Stored data
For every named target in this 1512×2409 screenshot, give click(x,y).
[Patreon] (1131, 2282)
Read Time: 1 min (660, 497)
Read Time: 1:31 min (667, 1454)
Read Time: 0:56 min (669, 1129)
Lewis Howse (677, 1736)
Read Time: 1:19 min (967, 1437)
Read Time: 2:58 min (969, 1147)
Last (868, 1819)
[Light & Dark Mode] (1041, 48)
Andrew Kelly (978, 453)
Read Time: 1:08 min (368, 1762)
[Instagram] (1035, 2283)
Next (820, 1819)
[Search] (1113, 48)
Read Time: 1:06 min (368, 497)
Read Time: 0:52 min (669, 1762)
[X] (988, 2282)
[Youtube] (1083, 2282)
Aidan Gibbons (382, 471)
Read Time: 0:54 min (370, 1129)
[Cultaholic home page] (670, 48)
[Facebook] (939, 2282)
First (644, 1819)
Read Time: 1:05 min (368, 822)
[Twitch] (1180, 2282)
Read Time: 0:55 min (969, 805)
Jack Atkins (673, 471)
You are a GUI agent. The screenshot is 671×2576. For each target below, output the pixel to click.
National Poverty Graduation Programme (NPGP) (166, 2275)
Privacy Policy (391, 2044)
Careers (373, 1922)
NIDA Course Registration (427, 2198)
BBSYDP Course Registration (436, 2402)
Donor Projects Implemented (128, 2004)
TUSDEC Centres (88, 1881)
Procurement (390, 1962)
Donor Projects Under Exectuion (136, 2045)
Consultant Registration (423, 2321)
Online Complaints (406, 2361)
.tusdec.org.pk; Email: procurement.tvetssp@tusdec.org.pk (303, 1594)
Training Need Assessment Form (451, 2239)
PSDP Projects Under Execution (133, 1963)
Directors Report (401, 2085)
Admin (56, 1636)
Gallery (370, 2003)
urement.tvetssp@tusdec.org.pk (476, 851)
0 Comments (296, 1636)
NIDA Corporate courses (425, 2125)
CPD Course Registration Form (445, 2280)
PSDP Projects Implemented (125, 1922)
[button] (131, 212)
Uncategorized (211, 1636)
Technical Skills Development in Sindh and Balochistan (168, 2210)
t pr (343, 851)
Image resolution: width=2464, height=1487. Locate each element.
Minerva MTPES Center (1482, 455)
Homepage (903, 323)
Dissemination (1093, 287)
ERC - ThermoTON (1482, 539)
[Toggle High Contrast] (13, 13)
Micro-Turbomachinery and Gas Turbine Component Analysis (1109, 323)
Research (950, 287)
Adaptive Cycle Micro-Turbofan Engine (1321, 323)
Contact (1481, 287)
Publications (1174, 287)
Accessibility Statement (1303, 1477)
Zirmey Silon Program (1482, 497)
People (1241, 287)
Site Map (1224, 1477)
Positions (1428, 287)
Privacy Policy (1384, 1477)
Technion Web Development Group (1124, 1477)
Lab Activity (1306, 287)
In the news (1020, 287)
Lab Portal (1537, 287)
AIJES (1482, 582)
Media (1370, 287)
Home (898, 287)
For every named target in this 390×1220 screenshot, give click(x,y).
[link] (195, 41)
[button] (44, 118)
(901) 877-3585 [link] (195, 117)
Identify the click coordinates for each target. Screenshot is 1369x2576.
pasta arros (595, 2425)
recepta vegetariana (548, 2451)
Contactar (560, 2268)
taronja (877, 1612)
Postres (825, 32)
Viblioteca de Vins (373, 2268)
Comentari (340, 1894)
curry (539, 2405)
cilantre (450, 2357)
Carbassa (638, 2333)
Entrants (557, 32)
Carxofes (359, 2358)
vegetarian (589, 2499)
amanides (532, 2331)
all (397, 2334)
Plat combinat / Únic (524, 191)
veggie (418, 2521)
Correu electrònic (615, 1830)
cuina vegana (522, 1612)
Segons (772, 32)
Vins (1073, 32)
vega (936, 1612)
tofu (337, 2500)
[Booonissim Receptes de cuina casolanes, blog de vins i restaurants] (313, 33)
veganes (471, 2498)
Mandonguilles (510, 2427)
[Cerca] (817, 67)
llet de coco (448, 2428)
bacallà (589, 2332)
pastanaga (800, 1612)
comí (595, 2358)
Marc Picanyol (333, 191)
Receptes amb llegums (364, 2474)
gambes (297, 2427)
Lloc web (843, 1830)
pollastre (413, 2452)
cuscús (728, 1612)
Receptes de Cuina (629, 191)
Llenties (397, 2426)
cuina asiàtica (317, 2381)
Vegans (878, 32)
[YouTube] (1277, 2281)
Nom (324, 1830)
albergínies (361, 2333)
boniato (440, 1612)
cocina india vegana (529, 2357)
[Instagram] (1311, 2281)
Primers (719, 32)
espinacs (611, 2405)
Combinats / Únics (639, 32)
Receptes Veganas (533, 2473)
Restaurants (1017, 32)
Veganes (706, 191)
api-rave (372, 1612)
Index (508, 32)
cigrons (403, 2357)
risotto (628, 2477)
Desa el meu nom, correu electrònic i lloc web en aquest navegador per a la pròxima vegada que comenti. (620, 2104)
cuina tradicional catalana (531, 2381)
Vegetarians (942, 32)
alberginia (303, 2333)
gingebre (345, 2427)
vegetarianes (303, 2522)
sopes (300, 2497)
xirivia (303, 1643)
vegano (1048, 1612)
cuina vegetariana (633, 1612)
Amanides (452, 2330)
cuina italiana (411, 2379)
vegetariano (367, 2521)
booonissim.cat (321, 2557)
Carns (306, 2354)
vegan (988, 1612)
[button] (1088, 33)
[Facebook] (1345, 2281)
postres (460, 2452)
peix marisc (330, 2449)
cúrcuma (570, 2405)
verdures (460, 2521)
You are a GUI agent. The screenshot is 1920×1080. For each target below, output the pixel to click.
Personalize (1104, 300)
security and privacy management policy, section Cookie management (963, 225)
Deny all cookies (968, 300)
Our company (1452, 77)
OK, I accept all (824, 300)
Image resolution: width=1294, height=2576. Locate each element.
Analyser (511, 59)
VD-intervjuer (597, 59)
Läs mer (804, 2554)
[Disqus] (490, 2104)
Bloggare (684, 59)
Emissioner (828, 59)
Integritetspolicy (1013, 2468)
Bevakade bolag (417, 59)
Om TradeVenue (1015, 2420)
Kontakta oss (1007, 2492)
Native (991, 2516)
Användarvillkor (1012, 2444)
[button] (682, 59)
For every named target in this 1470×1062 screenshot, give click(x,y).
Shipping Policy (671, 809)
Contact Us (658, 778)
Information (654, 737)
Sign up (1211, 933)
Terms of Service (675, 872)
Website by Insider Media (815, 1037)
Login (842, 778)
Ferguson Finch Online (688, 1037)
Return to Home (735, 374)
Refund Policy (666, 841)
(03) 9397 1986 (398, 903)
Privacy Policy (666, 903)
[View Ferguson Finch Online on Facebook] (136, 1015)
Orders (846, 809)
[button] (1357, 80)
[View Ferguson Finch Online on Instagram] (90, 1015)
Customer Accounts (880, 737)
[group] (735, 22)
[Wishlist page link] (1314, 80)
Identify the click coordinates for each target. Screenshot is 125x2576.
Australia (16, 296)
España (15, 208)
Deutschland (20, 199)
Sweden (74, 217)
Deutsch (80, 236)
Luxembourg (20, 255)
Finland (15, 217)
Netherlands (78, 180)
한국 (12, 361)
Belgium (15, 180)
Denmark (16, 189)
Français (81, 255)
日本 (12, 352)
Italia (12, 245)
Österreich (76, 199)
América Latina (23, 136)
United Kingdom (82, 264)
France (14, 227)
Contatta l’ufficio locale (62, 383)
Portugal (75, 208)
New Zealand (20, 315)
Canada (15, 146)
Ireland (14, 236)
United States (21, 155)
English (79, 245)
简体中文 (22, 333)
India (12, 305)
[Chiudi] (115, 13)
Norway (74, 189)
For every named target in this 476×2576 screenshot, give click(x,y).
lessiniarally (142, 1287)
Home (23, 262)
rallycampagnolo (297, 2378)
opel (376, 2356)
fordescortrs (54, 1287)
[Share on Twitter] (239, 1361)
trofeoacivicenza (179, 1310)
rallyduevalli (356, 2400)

* WORK ORDER:
Your task is to reproduce the entries exactly, starting at the first line and ending with the line containing "Andrew Kelly (978, 453)".

* RESPONSE TO THIS EXERCISE:
For every named target in this 1512×2409 screenshot, give click(x,y).
[Patreon] (1131, 2282)
Read Time: 1 min (660, 497)
Read Time: 1:31 min (667, 1454)
Read Time: 0:56 min (669, 1129)
Lewis Howse (677, 1736)
Read Time: 1:19 min (967, 1437)
Read Time: 2:58 min (969, 1147)
Last (868, 1819)
[Light & Dark Mode] (1041, 48)
Andrew Kelly (978, 453)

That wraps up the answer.